DIRECTIONS FOR THIS TASK
Put the data from the line with "Open the ADD COLLECTION menu item" to the line with "Looking at the screenshot, I should (284, 30)." into a JSON list of strings, one string per line, leaving out blank lines.

[A run of records]

* * *

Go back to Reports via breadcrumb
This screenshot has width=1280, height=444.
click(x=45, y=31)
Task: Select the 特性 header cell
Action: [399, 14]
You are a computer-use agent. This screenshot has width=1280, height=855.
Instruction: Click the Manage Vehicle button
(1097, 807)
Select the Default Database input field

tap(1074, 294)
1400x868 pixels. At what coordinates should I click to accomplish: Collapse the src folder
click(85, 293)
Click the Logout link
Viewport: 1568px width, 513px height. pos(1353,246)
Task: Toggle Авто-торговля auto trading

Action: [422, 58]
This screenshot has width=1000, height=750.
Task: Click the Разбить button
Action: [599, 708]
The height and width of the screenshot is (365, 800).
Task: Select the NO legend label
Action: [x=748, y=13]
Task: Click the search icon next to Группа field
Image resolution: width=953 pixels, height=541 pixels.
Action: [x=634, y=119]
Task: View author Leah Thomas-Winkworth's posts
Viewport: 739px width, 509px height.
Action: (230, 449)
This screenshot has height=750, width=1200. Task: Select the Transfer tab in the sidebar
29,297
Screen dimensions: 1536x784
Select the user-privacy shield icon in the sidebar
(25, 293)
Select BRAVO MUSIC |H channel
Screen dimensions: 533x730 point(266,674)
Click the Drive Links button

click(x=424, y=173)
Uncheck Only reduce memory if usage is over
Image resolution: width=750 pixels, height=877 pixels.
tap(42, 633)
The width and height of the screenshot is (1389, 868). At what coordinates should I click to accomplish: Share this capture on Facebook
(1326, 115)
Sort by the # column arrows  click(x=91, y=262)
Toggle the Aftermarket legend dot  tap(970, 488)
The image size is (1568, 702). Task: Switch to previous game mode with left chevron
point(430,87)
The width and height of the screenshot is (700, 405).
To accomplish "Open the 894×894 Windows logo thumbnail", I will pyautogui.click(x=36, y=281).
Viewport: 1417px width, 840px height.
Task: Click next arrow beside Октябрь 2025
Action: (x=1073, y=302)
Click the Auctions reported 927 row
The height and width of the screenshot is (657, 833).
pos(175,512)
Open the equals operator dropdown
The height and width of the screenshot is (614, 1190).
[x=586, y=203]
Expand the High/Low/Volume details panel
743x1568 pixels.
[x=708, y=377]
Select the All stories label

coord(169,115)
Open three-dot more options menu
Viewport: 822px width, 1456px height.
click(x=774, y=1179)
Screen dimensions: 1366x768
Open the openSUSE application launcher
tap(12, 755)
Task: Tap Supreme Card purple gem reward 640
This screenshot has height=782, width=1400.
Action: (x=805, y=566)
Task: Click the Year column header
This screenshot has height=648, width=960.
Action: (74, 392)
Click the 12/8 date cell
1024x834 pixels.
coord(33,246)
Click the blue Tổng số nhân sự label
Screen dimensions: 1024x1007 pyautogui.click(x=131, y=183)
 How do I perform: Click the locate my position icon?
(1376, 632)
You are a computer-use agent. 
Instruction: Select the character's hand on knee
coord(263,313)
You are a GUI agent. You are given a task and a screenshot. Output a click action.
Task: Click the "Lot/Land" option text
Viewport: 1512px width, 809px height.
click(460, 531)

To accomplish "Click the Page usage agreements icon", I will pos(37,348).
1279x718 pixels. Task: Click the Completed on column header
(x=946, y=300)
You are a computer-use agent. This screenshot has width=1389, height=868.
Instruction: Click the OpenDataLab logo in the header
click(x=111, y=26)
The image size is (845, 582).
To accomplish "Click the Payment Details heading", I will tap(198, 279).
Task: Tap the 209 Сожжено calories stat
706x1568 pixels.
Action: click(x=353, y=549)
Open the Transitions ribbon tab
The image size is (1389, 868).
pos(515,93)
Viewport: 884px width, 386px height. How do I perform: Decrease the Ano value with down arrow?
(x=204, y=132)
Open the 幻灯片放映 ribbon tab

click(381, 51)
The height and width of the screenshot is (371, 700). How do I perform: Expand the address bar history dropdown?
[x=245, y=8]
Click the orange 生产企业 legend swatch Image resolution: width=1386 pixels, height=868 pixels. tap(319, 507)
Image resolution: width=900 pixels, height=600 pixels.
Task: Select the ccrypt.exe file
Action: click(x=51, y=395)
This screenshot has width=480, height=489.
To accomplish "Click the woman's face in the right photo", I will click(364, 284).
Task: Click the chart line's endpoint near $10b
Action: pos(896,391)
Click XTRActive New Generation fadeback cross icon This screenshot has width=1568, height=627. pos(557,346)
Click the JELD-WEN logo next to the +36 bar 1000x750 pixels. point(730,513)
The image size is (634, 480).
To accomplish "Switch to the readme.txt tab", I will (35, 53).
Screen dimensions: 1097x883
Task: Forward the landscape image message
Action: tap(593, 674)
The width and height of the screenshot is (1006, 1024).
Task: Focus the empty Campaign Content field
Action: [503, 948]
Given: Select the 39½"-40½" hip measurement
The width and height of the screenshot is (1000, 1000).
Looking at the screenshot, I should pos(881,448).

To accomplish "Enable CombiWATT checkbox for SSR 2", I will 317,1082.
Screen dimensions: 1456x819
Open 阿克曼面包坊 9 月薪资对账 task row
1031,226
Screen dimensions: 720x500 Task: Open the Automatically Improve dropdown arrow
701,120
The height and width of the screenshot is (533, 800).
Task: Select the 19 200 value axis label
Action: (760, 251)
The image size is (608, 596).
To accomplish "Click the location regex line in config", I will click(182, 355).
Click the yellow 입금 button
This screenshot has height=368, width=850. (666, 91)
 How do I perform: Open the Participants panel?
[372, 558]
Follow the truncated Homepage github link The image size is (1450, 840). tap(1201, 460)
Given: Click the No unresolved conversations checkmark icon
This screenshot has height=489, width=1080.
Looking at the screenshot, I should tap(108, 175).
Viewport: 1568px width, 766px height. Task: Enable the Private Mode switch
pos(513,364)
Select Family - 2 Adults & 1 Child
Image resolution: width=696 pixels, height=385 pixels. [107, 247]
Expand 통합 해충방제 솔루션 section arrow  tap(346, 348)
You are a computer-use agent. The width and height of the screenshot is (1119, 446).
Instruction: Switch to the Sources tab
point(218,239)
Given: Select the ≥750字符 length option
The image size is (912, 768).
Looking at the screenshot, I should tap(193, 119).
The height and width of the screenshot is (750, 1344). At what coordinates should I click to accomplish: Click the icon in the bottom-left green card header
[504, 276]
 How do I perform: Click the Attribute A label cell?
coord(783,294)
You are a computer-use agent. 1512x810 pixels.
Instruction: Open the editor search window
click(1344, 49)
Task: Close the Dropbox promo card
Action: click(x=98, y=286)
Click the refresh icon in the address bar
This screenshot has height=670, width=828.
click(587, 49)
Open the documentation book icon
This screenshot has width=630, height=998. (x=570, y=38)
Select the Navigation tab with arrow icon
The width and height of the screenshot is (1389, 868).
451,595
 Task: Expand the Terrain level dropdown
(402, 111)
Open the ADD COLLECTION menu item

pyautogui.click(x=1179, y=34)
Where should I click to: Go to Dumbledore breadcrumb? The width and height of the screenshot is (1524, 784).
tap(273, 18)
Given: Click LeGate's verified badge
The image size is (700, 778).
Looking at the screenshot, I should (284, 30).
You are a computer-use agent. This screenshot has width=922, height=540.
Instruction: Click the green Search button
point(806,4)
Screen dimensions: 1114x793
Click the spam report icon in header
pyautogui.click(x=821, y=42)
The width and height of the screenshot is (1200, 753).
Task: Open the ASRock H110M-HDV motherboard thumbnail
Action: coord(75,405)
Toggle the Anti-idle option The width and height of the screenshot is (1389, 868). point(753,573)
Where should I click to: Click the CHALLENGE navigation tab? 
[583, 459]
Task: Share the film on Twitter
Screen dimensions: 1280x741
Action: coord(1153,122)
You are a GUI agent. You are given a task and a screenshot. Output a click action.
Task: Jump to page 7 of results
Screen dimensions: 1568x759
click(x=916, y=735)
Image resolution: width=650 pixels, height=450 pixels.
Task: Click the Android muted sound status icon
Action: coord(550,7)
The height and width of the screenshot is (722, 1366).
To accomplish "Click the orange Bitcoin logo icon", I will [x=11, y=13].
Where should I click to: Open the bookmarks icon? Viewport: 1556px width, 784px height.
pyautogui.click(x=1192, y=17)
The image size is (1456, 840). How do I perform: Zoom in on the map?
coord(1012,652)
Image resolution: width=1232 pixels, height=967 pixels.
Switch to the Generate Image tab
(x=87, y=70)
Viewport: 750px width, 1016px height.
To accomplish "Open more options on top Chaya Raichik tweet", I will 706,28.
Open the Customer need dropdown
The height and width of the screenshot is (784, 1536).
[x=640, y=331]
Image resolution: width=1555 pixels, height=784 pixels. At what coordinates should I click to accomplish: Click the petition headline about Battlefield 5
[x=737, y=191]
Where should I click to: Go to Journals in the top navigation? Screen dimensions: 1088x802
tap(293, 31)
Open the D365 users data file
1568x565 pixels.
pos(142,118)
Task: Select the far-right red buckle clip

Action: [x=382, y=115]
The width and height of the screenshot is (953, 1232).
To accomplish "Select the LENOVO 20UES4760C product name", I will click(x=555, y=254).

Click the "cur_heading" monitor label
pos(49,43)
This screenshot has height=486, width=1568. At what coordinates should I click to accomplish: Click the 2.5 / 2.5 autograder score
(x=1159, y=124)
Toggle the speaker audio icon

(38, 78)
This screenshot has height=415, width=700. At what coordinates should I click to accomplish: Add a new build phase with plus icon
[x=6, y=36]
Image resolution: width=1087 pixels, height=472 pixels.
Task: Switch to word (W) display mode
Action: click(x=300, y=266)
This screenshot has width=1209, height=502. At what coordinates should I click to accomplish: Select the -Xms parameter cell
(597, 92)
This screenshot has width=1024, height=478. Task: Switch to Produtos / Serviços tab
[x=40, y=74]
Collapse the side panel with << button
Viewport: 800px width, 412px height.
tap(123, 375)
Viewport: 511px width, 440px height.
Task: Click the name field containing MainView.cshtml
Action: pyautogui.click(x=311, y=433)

* * *

FULL ANSWER
[
  "Open the ADD COLLECTION menu item",
  "pyautogui.click(x=1179, y=34)",
  "Where should I click to: Go to Dumbledore breadcrumb? The width and height of the screenshot is (1524, 784).",
  "tap(273, 18)",
  "Given: Click LeGate's verified badge",
  "The image size is (700, 778).",
  "Looking at the screenshot, I should (284, 30)."
]